Plötzlich stand Ruth hinter mir. Da bist du ja, Sophie. Ich habe dich schon überall gesucht! Du sollst zum Stationszimmer kommen, die Schwester will dich sprechen. Dann schmunzelte sie uns an: Bestimmt ist das eine Nachricht von der Klinik! Ich wollte es nicht glauben. Steffi und Johanna stimmten ein. Oh bestimmt! Du kommst mit mit uns!

Ich klappte also den Deckel meiner Pizzaschachtel zu, damit sie nicht kalt würde (so etwas Gutes hatte ich in diesen vier Wänden noch nie gegessen!) und ging über die Treppe in den 1. Stock, in unsere Station. Dort klopfte ich an die Tür zum Stützpunkt. Schwester Elke hatte heute Dienst und als sie mich durch das Glasfenster vor der Tür stehen sah, lächelte sie bereits. Sie öffnete die Tür. Es war tatsächlich endlich die heißersehnte Nachricht aus der Klinik. Ich würde am 8. September, also nächsten Dienstag erwartet. Endlich! Ich war erleichtert. Eine Woche.

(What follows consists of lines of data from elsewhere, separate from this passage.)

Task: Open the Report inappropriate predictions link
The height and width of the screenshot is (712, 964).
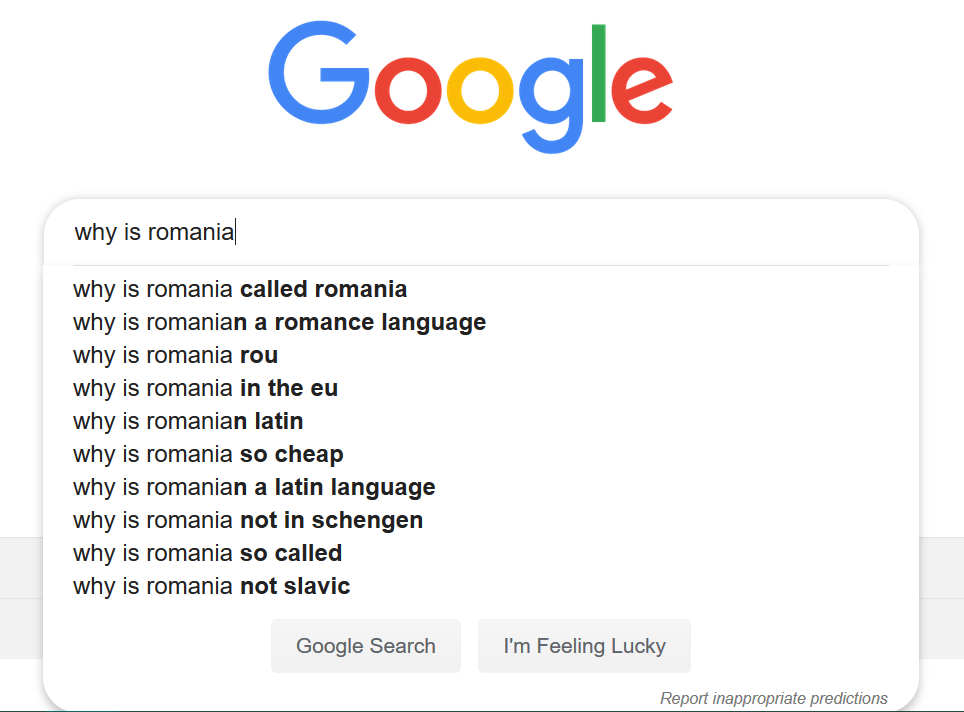Action: pyautogui.click(x=773, y=698)
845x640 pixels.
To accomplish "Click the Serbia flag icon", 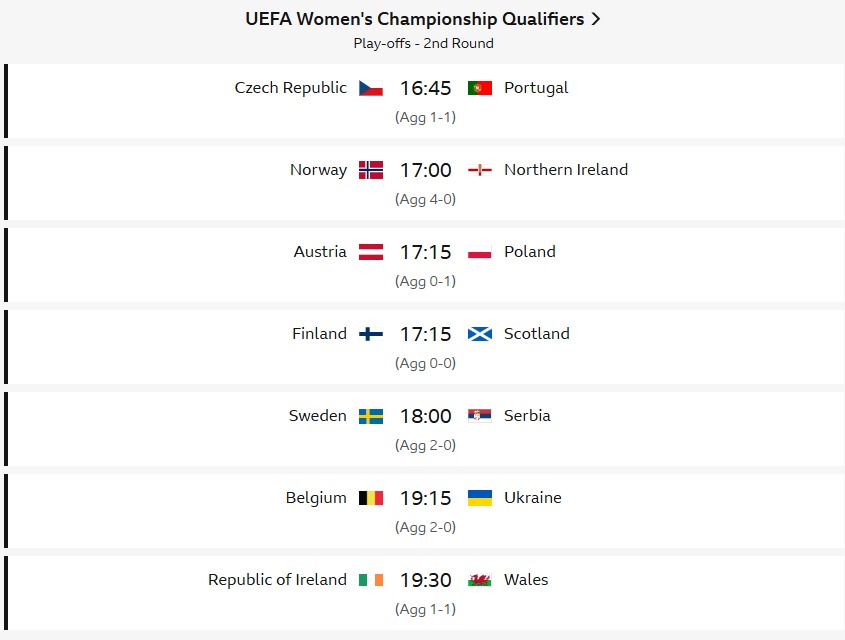I will [x=480, y=416].
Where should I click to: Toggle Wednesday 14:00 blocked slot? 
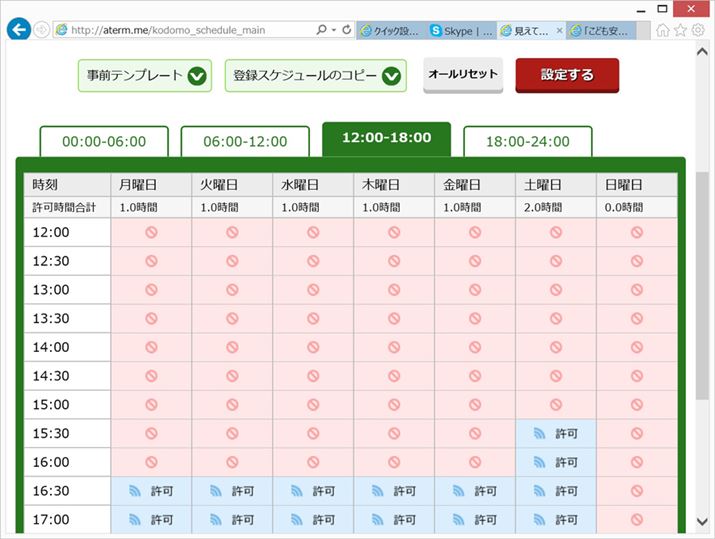[313, 347]
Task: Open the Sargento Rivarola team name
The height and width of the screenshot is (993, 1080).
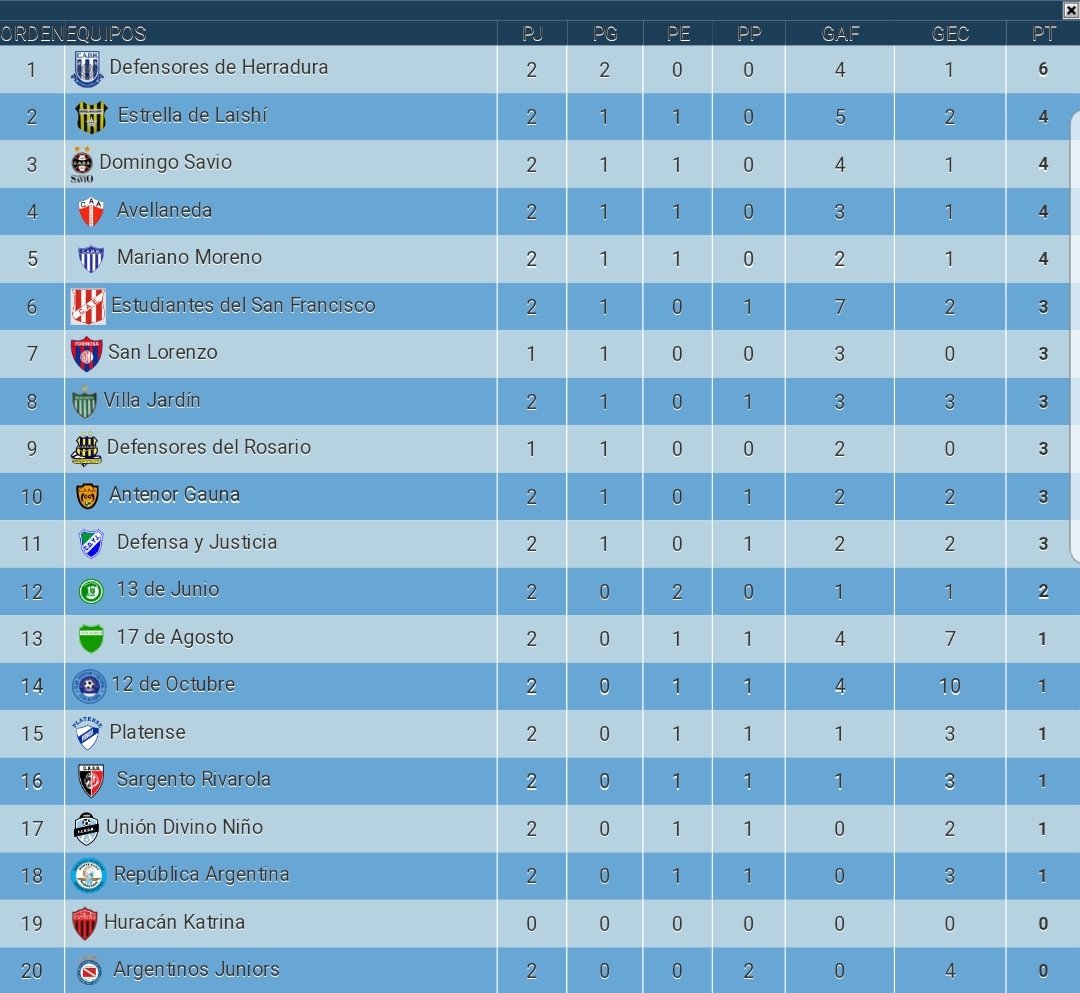Action: point(194,779)
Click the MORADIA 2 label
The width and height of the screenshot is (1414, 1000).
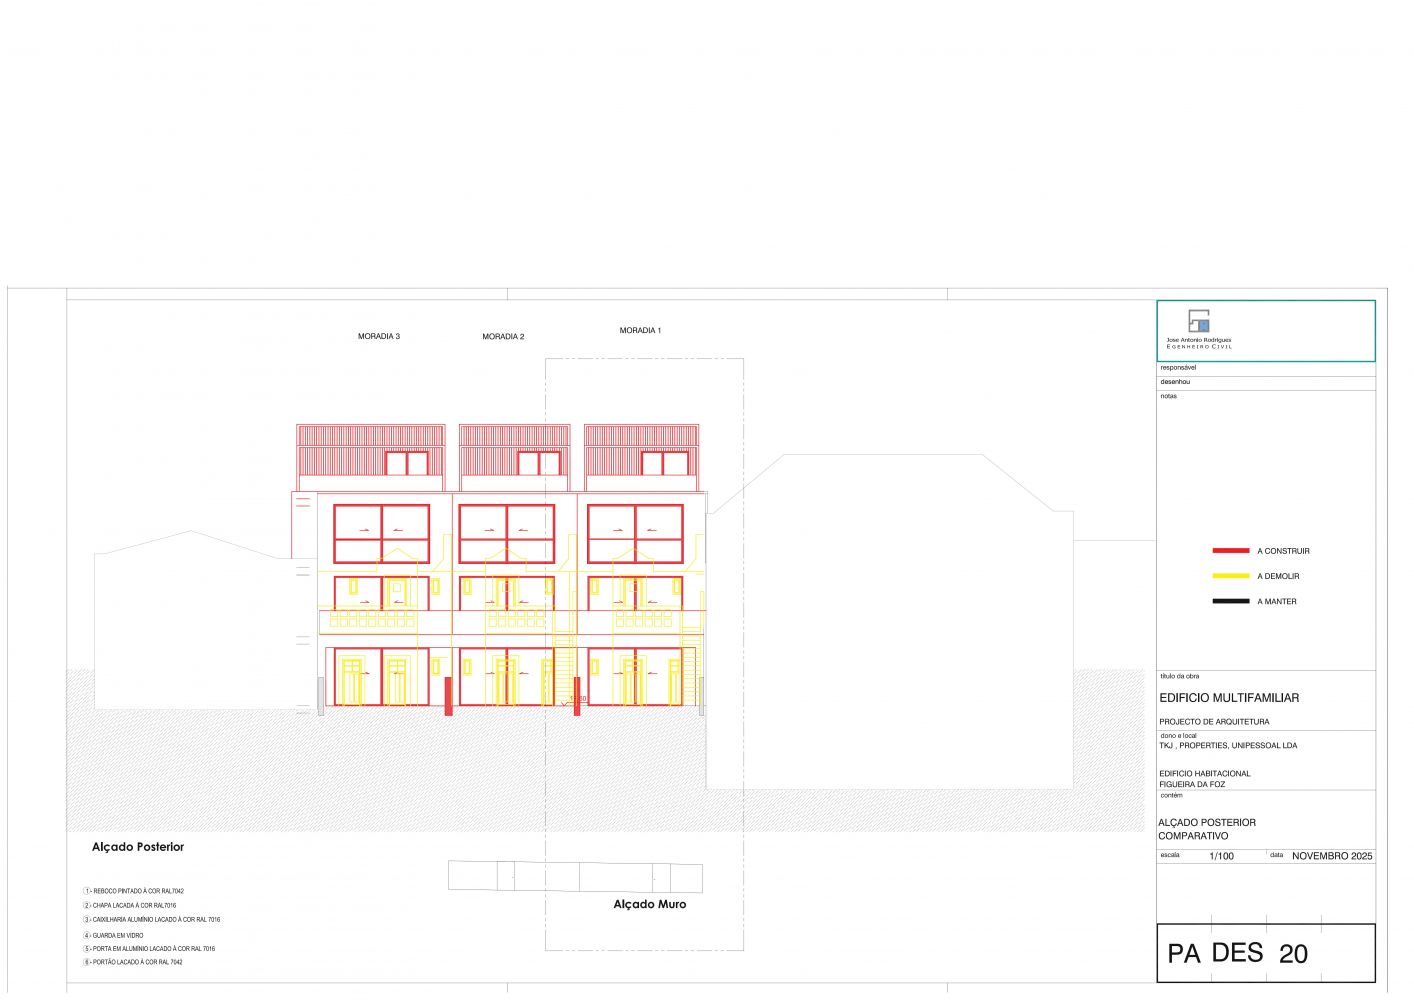tap(503, 337)
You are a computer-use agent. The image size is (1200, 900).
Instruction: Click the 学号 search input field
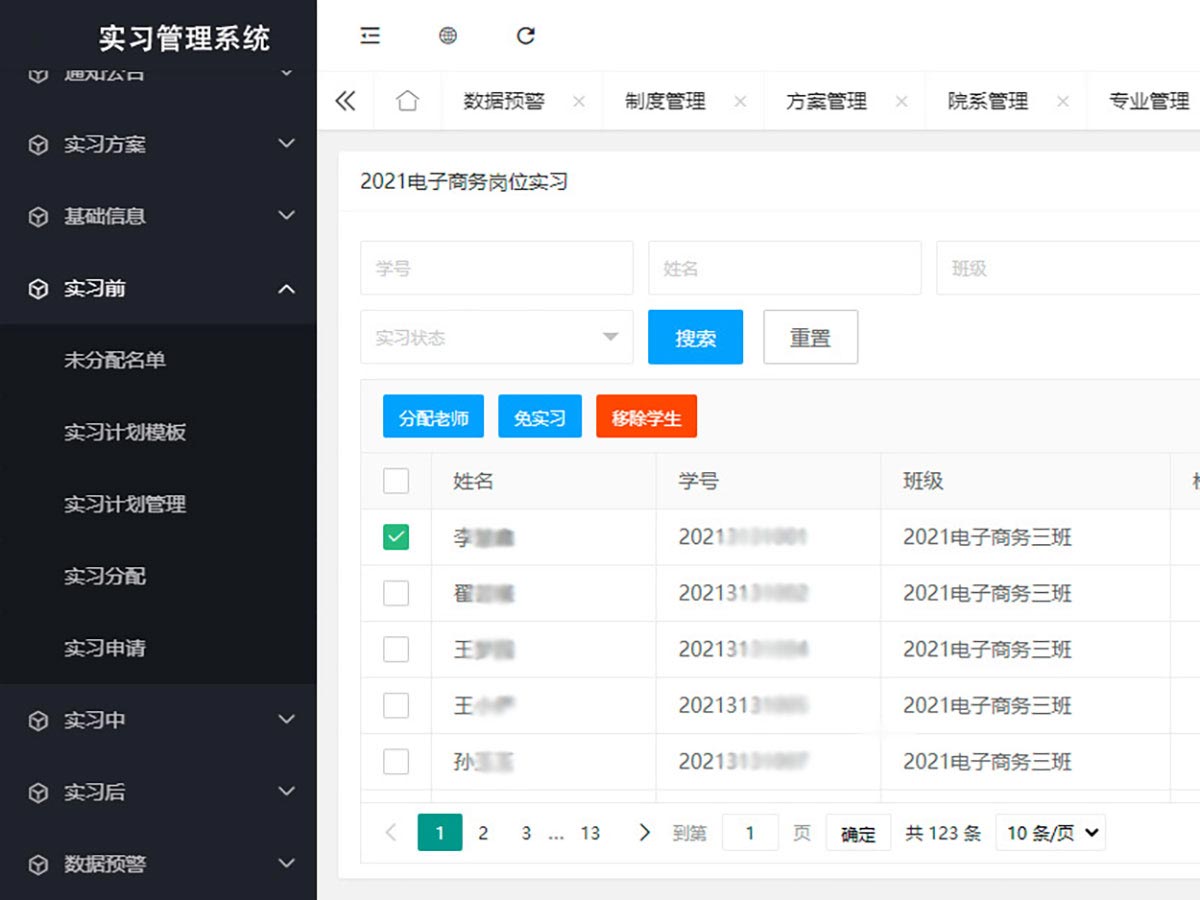[x=496, y=268]
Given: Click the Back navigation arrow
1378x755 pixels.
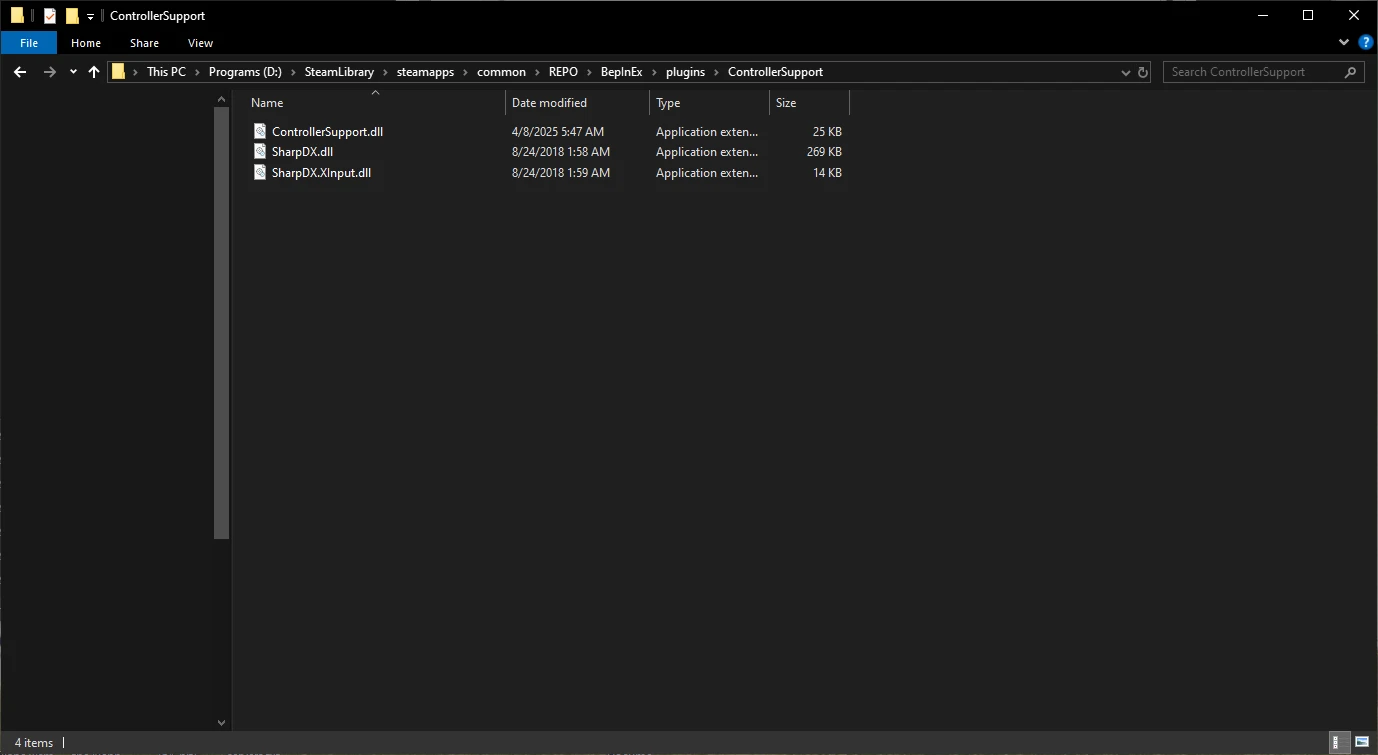Looking at the screenshot, I should [19, 72].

Der Zeitraum war also jetzt absehbar. Eine Woche hielt ich hier alleine aus.

Der Abschied von Johanna und Steffi am nächsten Tag war recht unspektakulär. Wir frühstückten noch gemeinsam und, zwischen zwei Therapien und ihren Abschlussbesprechungen mit den behandelnden Ärzten, umarmten wir uns. Viele Worte gab es nicht mehr zu sagen. Passt auf euch auf, meldet euch – und bis bald.